Tar, on the other hand, is responsible for saving and restoring multiple files from a single file. Coupled with compress, the two form a powerful utility for archiving files. A compressed archive may be stored on floppy disk for backup purposes or transmitted over a modem.
Compress reduces the size of files using adaptive Lempel-Ziv coding.
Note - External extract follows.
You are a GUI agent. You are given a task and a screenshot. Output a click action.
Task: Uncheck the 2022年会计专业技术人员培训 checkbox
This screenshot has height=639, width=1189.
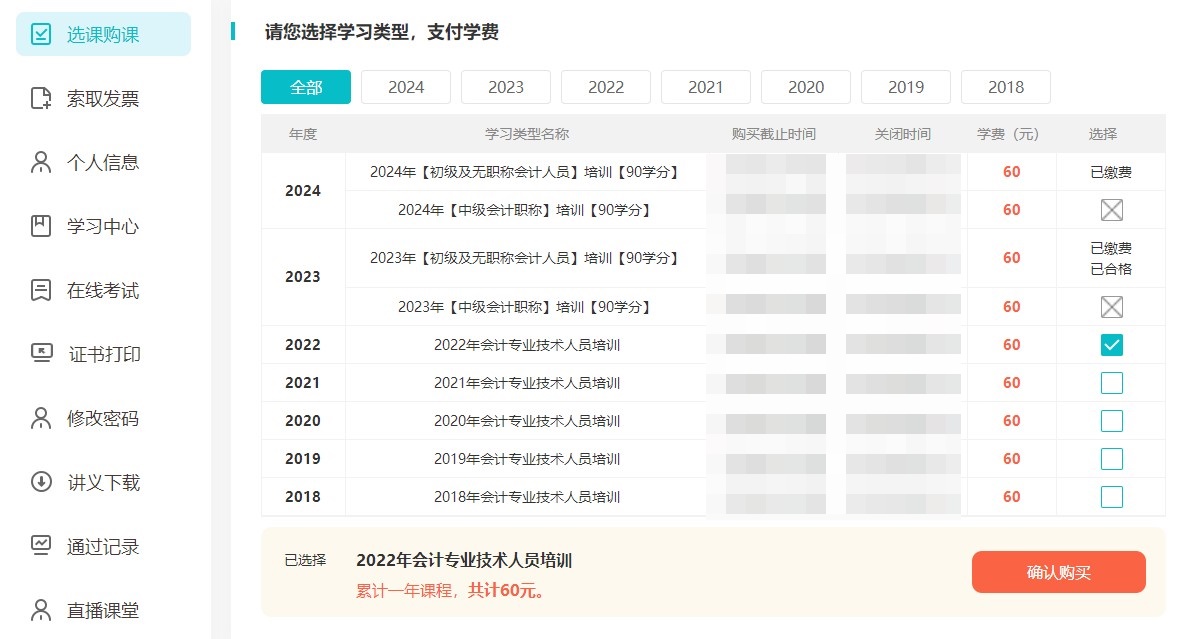pos(1111,345)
The following is quoted from the UNIX man page for compress:
Compress uses the modified Lempel-Ziv algorithm popularized
in "A Technique for High Performance Data Compression",
Terry A. Welch, IEEE Computer, vol. 17, no. 6 (June 1984),
pp. 8-19. Common substrings in the file are first replaced
by 9-bit codes 257 and up. When code 512 is reached, the
algorithm switches to 10-bit codes and continues to use more
bits until the limit (default is 16 bits) is reached.
After the bits limit is attained, compress periodically
checks the compression ratio. If it is increasing, compress
continues to use the existing code dictionary. However, if
the compression ratio decreases, compress discards the table
of substrings and rebuilds it from scratch. This allows the
algorithm to adapt to the next "block" of the file.
The amount of compression obtained depends on the size of
the input, the number of bits per code, and the distribution
of common substrings. Typically, text such as source code
or English is reduced by 50-60%. Compression is generally
much better than that achieved by Huffman coding (as used in
pack), or adaptive Huffman coding (compact), and takes less
time to compute.
Tar, on the other hand, is responsible for saving and restoring multiple files from a single file. Coupled with compress, the two form a powerful utility for archiving files. A compressed archive may be stored on floppy disk for backup purposes or transmitted over a modem.